3. Progressive bulbar palsy, mainly manifested as dysphagia, bulbar symptoms, bulbar symptoms, and mild limb symptoms;

4. Primary lateral sclerosis; Of these, amyotrophic lateral sclerosis is the most common.

At present, for this kind of motor neuron disease, especially the motor neuron disease represented by amyotrophic lateral sclerosis, the effect is not very good, and there is generally no specificity. If the economic conditions are good, minoxole** can be used**, but it can only delay the course of the disease, and the patient may die in 3 to 5 years due to dyspnea and inability to eat, so there is no good way for motor neuron disease **, so it is called ALS.

Motor neuron disease is a chronic progressive neurodegenerative disease with unexplained motor neuron cytopenia and apoptosis.

Motor neuron disease (MND) is a group of chronic, progressive neurodegenerative diseases of the anterior horn cells of the spinal cord, motor neurons of the brainstem, pyramidal cells of the cortex, and pyramidal tract of the spinal cord by unknown choice.

Visiting the department. Neurology.

Synonyms: amyotrophic lateral sclerosis, Charcot disease, Lou Gehrig's disease, clinical symptoms of ALS.

Upper and lower motor nervous system involvement is the main manifestation.

In addition to motor dysfunction, the hazard also affects respiratory, visual, cognitive, language and other functions, affecting life expectancy.

Complications, respiratory failure, etc.

Examinations: cerebrospinal fluid examination, electromyography, muscle biopsy, MRI, etc.

Diagnosis is based on history and neurological examination.

**Principle. Give neuroprotection and support as early as possible**.

**Sexual disease is progressive and cannot be a**.

Dietary advice. Dietary conditioning focuses on increasing nutrition to enhance physical fitness; Avoid tobacco and alcohol.

Important Reminder. Although the disease is still a non-avoidable disease, there are many ways to improve the quality of life of patients. It should be diagnosed early, early**, and survival should be prolonged as much as possible.
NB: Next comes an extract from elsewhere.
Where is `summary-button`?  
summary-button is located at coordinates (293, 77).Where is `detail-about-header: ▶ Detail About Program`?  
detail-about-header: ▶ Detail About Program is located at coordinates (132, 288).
The human nervous system is composed of neurons, among which motor neurons are responsible for motor function. A group of diseases in which motor neurons are damaged and progress, known as motor neuron disease (MND), are known as motor neuron disease (MND).

Amyotrophic lateral sclerosis.

ALS, also known as ALS), progressive bulbar palsy, primary lateral sclerosis, and progressive amyotrophy.

Motor neuron degenerative disease is a chronic neurocannibalization disease, which is difficult to heal in the later stage of the disease, and when the disease is severe, it can invade the anterior horn cells of the spinal cord and the nerve nucleus of the brainstem and the pyramidal cells of the motor cortex of the brain, resulting in dyspnea, dysphagia and life-threatening, about 5%-7% of patients are caused by abnormal genetic immunity or viral infection. The remaining patients** are unknown, but have been reported to be related to heavy metals, chemical poisoning, and the surrounding environment.